Ele entregou ao ministro Gilmar Mendes, do STF, a Carta de Minas, um documento que foi assinado por representantes de todos os poderes do estado e que apresentou uma proposta de compensação aos cofres mineiros para os próximos 60 anos de forma parcelada.

Ao final da audiência, Mendes recomendou a criação de uma comissão formada por representantes dos 26 estados e do Distrito Federal para discutir uma proposta de acordo com a União que será apresentada em seis meses.

Durante o encontro, o governador Romeu Zema (Novo) ponderou que as perdas de Minas Gerais foram significativas desde que a Lei Kandir entrou em vigor e que é preciso uma forma de compensar o estado que também sofreu com dificuldades na infraestrutura por sua característica de exportador.


“Temos de lembrar que um estado como Minas, eminentemente exportador, que durante décadas vem contribuindo para o saldo da balança comercial do Brasil, acaba sendo mais utilizado do que outros estados em termos de infraestrutura. Nossas rodovias e ferrovias são usadas de forma muito mais intensa”, disse Zema.

Ao final do encontro, o governador prometeu avaliar todas as opções políticas e jurídicas que estado terá em busca dos recursos. “Minas demanda urgência e precisa desse recurso para ontem. Infelizmente, contra nossa expectativa nada será resolvido ainda esse ano. Mas vamos continuar lutando porque é algo que é direito de Minas. Tudo que for possível fazer em termos jurídicos e políticos nós vamos fazer”, afirmou Zema. 
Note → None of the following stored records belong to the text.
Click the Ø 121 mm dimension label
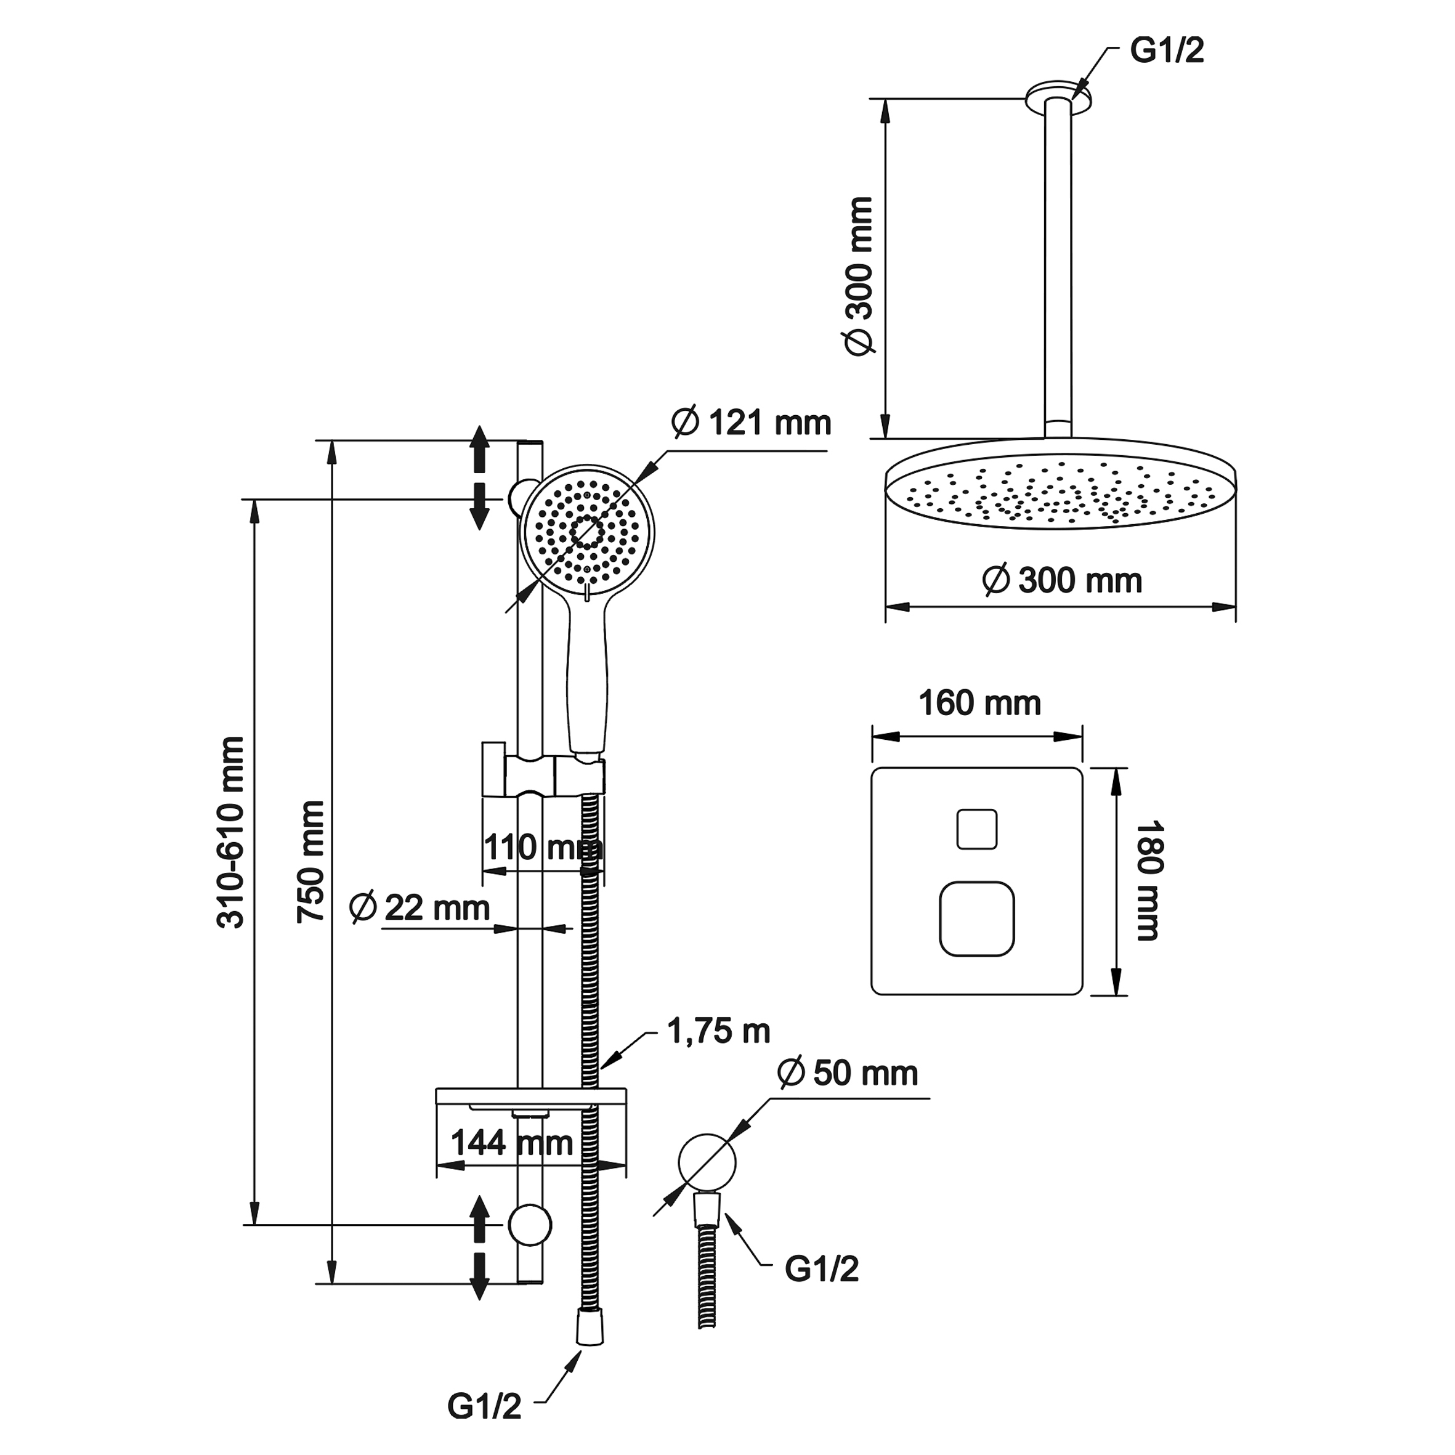pyautogui.click(x=751, y=423)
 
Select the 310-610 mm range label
pyautogui.click(x=231, y=833)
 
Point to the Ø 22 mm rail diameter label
pyautogui.click(x=419, y=907)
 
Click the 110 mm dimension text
pyautogui.click(x=542, y=847)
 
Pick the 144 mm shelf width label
pyautogui.click(x=511, y=1143)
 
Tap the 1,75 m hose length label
pyautogui.click(x=718, y=1032)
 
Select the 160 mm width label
pyautogui.click(x=979, y=703)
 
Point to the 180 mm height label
pyautogui.click(x=1148, y=881)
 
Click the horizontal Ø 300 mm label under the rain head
pyautogui.click(x=1062, y=581)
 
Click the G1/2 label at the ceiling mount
pyautogui.click(x=1167, y=51)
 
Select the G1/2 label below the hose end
pyautogui.click(x=484, y=1407)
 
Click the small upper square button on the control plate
pyautogui.click(x=977, y=829)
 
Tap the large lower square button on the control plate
pyautogui.click(x=977, y=919)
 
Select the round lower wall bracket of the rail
pyautogui.click(x=529, y=1224)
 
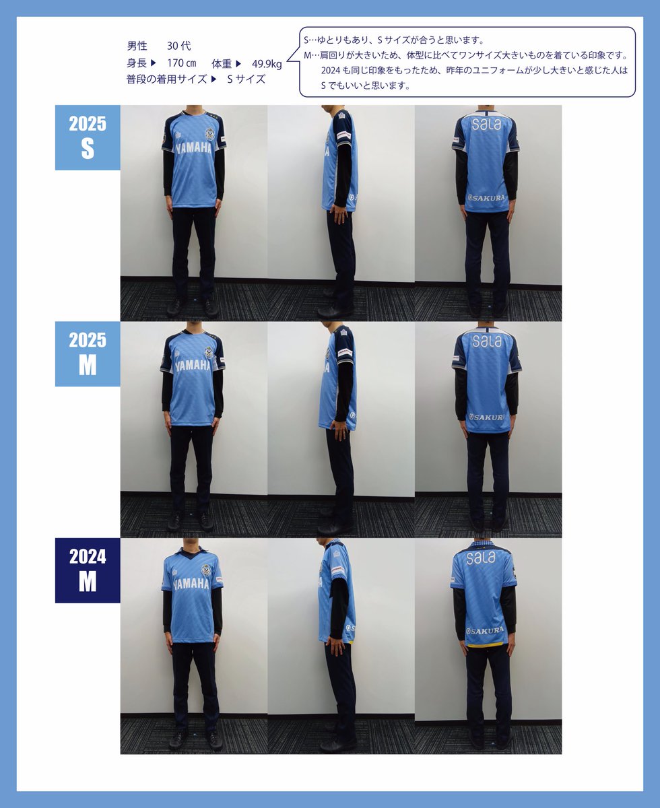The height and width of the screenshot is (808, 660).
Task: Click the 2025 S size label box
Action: click(x=88, y=137)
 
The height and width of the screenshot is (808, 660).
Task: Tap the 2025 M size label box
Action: click(x=88, y=354)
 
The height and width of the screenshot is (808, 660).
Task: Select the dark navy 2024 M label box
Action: click(x=88, y=570)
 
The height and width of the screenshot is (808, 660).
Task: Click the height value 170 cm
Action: click(x=182, y=63)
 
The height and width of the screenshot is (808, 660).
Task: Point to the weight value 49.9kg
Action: click(x=267, y=63)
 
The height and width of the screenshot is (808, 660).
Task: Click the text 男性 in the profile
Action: click(x=137, y=46)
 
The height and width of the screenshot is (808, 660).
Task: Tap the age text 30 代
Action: click(x=178, y=46)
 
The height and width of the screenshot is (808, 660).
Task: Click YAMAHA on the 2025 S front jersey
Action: click(x=193, y=148)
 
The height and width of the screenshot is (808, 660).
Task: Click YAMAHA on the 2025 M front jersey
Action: click(x=193, y=366)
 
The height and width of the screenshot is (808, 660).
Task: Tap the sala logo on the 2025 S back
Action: click(x=486, y=124)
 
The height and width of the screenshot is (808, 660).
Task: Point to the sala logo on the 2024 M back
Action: click(x=481, y=559)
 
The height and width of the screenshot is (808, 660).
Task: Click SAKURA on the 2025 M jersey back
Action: click(x=486, y=417)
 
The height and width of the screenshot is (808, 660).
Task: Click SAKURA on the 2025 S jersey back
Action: click(x=486, y=198)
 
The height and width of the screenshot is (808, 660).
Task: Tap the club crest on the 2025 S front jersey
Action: click(x=209, y=134)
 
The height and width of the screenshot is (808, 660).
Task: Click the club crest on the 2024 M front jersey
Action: click(x=206, y=570)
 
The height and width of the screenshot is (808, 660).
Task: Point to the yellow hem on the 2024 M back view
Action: click(x=484, y=645)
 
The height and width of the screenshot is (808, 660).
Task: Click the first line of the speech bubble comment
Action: click(x=394, y=40)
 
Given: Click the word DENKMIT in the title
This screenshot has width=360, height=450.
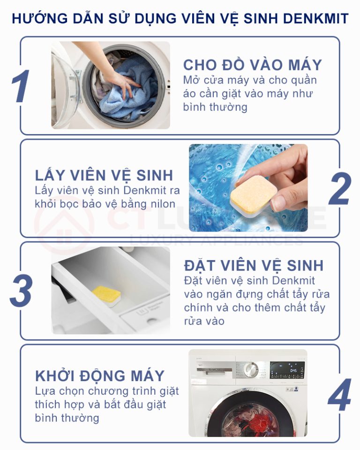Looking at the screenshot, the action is point(315,19).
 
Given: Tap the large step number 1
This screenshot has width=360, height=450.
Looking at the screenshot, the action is point(21,86).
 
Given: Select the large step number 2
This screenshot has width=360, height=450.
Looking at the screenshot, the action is point(340,188).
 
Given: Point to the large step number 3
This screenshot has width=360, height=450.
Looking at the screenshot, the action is point(21,291).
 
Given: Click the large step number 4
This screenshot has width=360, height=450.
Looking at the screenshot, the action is point(340,394).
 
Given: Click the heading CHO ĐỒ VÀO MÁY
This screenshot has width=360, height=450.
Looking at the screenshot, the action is point(253,65).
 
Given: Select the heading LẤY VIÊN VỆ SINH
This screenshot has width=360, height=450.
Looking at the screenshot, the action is point(104,175).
Na audiência de conciliação do STF, o secretário especial da Fazenda, Waldery Rodrigues (que representou o Ministério da Economia) prometeu repassar aos estados e municípios 15% do valor líquido que a União receberá do megaleilão do petróleo marcado para outubro. Ele estima que o montante será de R$ 11,5 bilhões

Além de prometer parte dos recursos dos leilões de campos de petróleo, os representantes do Ministério da Economia e da Advocacia Geral da União (AGU) que participaram da audiência no Supremo propuseram o aumento de 50% nos recursos do Fundeb (Fundo de Desenvolvimento da Educação Básica).


Os interlocutores da União avaliaram que não seria possível ressarcir os estados diante do cenário crítico dos cofres federais.
 
Para o deputado Sávio Souza Cruz (MDB) a União não leva em conta as perdas que Minas Gerais teve ao longo das últimas décadas e os prejuízos que a Lei Kandir causou para a população do estado.

“Essas propostas não levam em conta o peso que a questão da exportação de produtos primários tem na economia de Minas. É preciso estabelecer uma compensação específica para isso. Minas não perdeu só R$ 135 bilhões, mas perdeu um projeto de desenvolvimento econômico”, disse o emedebista, que criticou as propostas apresentadas pela União no encontro. 

O governador do Pará, Helder Barbalho (MDB), também lamentou a falta de acordo com a União e criticou a continuidade das regras que causam perdas na arrecadação dos estados.

“A Lei Kandir não pode continuar sendo lesiva ao estados, como Minas e Pará, que atuam fortemente na exportação de produtos primários. Lamentavelmente o conceito de 'mais Brasil e menos Brasília' falado pelo governo federal não é o que se vê no dia a dia”, criticou Barbalho.

Novela da Lei Kandir 

A disputa sobre a compensação aos estados pela Lei Kandir se arrasta desde 2013, quando o governo do Pará ajuizou uma Ação Direta de Inconstitucionalidade por Omissão (ADO) questionando o Congresso Nacional por não regulamentar a forma que a União deveria ressarcir os estados que deixaram de arrecadar com a lei. 

Em 2016, o Plenário do Supremo acatou o pedido do Pará e estabeleceu prazo de 12 meses para a regulamentação da lei. Caso isso não ocorresse, o tribunal determinou que o Tribunal de Contas da União deveria fixar em caráter provisório o montante total devido e a cota de cada ente federativo, até a edição da lei. Em 2017, o governo federal pediu que o prazo fosse prorrogado por mais 24 meses. 

Em fevereiro deste ano, o ministro-relator do processo Gilmar Mendes atendeu a um pedido da Advocacia-geral da União (AGU) e concedeu mais 12 meses para que o Congresso delibere sobre a compensação financeira aos estados.